10, Mom: Did your classmate say that you were punished by your teacher today? The son nodded: Hmm. Mom: Why? Son: The teacher asked me what my dream was. I didn't answer. Mom: You idiot, you can't even know this? Son: How stupid am I? The teacher has been barking since class today, and I haven't slept well. How can I have a dream?

1 1. Mom called and said she won the money and asked me to go home for dinner. She also emphasized that she can order whatever she wants and buy whatever she wants! I am so happy that I want to order. My mother said, daughter, let's make a deal first. We can't buy seafood. I can't buy pork recently. Those beef and mutton are similar to pigs, so we can't buy them. In this cold weather, we can't buy fingers even if we kill the fish and freeze it. The stew is not clean, wash your frozen hands! I am stupefied: What do you want me to go back to eat? Mom paused and said, tofu is good. I'll buy tofu. Come back early to eat!

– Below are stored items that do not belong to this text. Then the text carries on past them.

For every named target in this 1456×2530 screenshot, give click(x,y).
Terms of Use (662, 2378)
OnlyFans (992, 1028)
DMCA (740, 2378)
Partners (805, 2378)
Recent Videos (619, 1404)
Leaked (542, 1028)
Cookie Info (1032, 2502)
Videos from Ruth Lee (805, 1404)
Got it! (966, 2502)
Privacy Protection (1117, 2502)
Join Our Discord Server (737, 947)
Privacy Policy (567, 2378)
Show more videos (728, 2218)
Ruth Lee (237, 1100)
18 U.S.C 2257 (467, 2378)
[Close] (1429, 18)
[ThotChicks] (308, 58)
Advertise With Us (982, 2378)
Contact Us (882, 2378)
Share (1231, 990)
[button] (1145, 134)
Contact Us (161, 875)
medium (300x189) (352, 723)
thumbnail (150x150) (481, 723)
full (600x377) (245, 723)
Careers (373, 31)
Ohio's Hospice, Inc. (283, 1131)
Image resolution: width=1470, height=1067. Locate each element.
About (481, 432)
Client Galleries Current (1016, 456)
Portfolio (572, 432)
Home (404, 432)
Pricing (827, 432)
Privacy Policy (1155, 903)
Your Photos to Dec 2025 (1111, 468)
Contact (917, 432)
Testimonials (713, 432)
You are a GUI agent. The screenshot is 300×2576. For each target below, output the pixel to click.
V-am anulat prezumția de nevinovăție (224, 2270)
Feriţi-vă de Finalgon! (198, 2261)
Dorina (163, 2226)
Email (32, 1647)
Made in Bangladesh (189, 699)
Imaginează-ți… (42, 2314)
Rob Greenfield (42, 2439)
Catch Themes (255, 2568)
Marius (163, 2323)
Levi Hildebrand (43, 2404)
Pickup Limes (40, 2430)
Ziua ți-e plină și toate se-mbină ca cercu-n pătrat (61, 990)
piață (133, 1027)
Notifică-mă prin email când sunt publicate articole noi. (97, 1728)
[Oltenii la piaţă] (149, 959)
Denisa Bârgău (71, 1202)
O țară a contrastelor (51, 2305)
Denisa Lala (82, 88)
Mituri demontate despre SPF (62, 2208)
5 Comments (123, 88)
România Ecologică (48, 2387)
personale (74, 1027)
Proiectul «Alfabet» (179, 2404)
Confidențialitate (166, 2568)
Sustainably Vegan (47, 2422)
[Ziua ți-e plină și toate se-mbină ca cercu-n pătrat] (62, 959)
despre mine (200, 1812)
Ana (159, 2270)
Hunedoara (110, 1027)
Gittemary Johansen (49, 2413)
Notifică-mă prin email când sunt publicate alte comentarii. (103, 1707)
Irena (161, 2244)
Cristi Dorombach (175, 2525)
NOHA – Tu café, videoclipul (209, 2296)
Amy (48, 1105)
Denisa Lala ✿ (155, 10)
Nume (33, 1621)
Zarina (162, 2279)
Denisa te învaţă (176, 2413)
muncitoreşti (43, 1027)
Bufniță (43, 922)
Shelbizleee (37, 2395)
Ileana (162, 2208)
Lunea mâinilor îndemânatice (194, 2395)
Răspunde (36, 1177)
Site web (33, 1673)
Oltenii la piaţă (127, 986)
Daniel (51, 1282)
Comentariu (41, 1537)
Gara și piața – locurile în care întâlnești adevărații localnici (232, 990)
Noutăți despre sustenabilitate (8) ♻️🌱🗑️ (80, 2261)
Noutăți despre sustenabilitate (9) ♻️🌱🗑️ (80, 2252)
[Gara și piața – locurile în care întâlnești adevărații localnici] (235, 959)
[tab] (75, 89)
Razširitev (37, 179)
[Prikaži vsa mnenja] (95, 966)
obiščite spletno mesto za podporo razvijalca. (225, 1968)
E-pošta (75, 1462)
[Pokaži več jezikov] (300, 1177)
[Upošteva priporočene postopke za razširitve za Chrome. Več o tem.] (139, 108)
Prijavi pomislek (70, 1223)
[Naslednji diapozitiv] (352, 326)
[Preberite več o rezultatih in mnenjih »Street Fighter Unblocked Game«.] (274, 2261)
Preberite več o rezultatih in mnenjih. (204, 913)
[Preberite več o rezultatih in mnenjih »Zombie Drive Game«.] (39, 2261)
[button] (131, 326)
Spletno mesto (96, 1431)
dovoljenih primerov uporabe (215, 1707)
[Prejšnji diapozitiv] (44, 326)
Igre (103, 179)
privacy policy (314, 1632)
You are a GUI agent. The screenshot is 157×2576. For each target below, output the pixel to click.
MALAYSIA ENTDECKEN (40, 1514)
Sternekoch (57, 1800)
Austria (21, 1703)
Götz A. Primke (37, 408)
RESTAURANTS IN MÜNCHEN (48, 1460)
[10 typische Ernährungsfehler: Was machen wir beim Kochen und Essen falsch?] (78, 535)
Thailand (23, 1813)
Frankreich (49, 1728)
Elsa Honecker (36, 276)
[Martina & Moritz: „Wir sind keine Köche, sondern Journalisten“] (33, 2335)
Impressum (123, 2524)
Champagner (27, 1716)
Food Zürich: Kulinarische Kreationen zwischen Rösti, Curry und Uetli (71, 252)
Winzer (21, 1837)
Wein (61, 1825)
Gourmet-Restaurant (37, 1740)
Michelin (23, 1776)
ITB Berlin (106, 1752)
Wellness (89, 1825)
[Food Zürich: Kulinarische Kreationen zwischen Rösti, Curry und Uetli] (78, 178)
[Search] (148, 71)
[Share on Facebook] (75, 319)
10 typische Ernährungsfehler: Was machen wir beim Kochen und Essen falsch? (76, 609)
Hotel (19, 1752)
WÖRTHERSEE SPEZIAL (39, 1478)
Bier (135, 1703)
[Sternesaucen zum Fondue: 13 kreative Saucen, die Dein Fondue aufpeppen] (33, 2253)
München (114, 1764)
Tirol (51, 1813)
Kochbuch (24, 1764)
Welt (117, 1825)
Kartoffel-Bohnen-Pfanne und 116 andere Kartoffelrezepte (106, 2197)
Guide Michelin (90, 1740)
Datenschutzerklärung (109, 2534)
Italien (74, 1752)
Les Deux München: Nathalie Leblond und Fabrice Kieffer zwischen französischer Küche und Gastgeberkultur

12, small animals in the sea get together and arrange prawns to keep order. Shrimp saw crabs running wild for a while and went over to correct them. The crab said disdainfully, "Can you control me?" Shrimp said confidently, "Why can't I control you?" The crab said with a smile, "haven't you heard of' shrimp soldiers and crab generals'?" Who will be bigger and who will be smaller? "

13. Today, my girlfriend suddenly bet with me that whoever takes care of each other first will lose. Whoever loses must promise the other one. I don't want to think that some brothers and friends foolishly won the game and lost their lives. Such a person does not deserve a girlfriend. So the next day I called my girlfriend and said, "Honey, I lost." Girlfriend: "OK, so you have to promise me one request. Let's break up!" " "

14, I really found that when boys touch girls' heads, they usually gently touch them along their hair, full of tenderness. A girl touching a boy's head is no different from touching a dog.

15, a female colleague of mine was scolded by the boss yesterday. The next day, she came in a thick coat. It's still a little hot in May. Ask her why, and answer: chilling.